- Data shown:
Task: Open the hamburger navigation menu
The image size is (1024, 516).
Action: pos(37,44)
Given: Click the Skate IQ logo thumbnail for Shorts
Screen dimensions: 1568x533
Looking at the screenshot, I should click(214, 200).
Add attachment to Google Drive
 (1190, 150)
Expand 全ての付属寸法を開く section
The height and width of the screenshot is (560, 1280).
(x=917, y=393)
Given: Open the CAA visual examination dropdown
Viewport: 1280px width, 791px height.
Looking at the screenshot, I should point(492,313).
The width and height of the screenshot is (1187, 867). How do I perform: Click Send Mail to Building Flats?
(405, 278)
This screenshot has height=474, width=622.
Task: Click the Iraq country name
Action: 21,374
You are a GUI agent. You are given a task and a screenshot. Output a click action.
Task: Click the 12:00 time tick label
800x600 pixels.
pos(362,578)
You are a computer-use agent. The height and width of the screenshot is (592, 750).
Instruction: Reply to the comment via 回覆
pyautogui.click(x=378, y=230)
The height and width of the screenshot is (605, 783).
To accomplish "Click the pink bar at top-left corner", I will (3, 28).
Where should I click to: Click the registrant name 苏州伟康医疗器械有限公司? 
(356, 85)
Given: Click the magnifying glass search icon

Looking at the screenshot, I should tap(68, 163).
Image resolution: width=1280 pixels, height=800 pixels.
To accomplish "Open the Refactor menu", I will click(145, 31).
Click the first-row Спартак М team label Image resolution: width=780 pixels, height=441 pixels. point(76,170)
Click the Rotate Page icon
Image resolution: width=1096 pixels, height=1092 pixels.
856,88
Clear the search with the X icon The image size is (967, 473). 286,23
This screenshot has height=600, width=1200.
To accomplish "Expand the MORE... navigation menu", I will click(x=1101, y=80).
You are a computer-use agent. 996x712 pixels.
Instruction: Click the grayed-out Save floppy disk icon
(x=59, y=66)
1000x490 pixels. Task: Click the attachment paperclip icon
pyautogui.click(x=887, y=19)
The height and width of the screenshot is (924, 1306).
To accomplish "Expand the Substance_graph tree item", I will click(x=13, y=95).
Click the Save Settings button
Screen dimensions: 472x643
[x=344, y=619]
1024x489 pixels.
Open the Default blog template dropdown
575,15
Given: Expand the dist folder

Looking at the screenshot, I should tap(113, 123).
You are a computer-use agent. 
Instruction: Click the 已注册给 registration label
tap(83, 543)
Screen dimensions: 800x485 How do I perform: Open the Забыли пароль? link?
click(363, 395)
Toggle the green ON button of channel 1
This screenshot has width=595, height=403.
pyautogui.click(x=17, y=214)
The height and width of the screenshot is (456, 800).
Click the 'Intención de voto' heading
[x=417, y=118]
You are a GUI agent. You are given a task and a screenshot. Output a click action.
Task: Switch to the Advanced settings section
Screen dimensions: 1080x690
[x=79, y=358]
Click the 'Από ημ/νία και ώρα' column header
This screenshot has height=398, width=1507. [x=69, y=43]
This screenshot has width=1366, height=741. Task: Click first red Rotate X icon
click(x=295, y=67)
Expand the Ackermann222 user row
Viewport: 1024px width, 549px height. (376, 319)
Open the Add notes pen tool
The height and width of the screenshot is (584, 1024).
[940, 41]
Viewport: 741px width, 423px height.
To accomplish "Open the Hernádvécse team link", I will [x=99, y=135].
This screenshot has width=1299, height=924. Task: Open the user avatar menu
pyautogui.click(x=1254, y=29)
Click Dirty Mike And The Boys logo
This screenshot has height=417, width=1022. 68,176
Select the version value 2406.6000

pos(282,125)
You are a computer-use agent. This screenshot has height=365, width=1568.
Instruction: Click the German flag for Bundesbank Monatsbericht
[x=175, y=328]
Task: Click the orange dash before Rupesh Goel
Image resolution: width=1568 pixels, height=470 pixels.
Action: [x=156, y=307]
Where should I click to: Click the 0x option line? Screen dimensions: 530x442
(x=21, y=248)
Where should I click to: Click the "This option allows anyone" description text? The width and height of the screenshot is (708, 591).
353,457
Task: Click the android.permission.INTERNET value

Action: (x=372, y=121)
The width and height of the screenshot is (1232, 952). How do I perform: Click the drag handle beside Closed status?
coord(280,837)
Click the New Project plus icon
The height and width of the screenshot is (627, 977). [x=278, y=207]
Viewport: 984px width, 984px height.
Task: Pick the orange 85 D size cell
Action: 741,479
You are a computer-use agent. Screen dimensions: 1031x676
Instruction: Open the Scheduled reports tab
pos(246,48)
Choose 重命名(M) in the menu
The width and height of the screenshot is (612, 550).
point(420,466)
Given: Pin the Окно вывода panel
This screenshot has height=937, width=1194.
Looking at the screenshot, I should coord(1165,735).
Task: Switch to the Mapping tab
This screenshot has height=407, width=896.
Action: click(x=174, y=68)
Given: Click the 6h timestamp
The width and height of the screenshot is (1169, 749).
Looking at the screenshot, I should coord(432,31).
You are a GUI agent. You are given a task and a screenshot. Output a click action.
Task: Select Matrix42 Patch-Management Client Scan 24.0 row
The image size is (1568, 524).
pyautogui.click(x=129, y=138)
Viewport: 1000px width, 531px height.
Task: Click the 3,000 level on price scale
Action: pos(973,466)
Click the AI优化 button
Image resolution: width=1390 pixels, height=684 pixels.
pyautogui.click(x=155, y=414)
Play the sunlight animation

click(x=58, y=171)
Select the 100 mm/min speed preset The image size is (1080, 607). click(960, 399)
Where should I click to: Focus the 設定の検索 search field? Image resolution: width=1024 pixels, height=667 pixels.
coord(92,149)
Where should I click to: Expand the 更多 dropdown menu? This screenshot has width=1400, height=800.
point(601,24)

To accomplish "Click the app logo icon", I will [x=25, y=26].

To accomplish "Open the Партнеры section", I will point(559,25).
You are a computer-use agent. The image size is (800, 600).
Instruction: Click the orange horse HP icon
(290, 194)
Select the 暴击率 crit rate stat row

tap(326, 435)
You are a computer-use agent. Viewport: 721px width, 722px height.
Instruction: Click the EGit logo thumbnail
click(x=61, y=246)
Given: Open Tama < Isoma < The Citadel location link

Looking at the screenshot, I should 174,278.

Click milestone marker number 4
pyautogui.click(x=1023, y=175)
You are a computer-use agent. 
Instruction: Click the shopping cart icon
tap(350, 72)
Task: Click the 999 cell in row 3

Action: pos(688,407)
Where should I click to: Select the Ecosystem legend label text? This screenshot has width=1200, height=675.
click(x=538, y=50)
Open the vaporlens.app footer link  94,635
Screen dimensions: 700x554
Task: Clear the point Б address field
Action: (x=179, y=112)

- What the exercise asks: Copy each line of the records that contains the word "team".

- Answer below:
Click the first-row Спартак М team label Image resolution: width=780 pixels, height=441 pixels. point(76,170)
To accomplish "Open the Hernádvécse team link", I will [x=99, y=135].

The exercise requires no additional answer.